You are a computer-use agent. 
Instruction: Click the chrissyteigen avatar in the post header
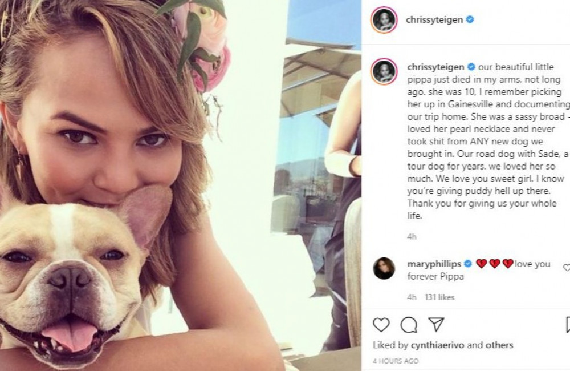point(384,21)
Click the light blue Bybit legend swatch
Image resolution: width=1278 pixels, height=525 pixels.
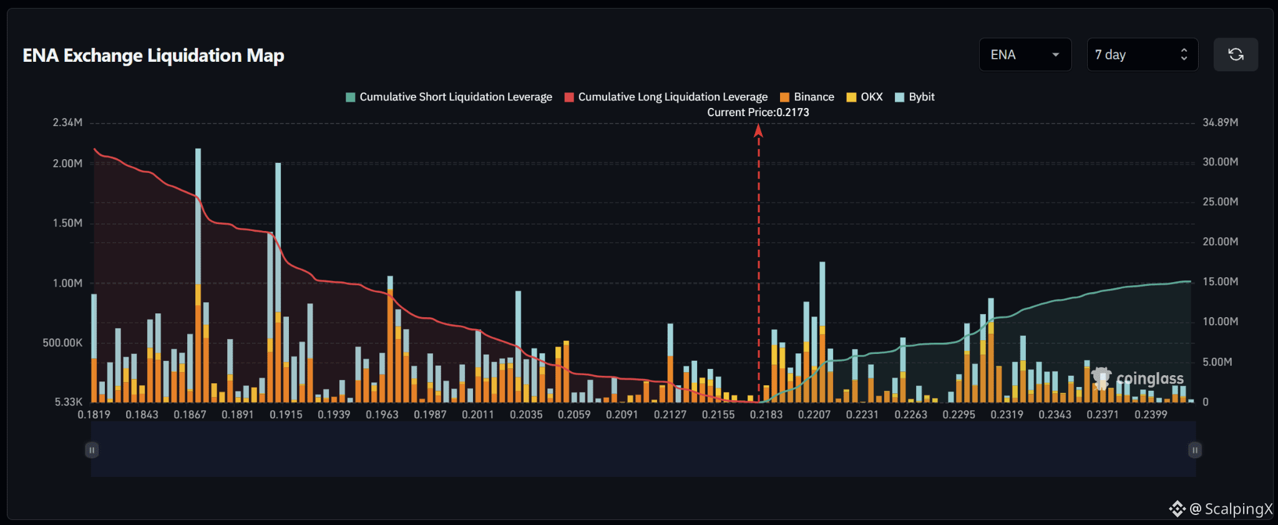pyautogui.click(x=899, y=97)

WORK TASK
Your copy should hold exactly and only the lines from the one containing "Image resolution: width=1278" through the end of the material, inclusive, repeated word for word and without pictures.

OUTPUT FOR THIS TASK
Image resolution: width=1278 pixels, height=525 pixels.
pyautogui.click(x=899, y=97)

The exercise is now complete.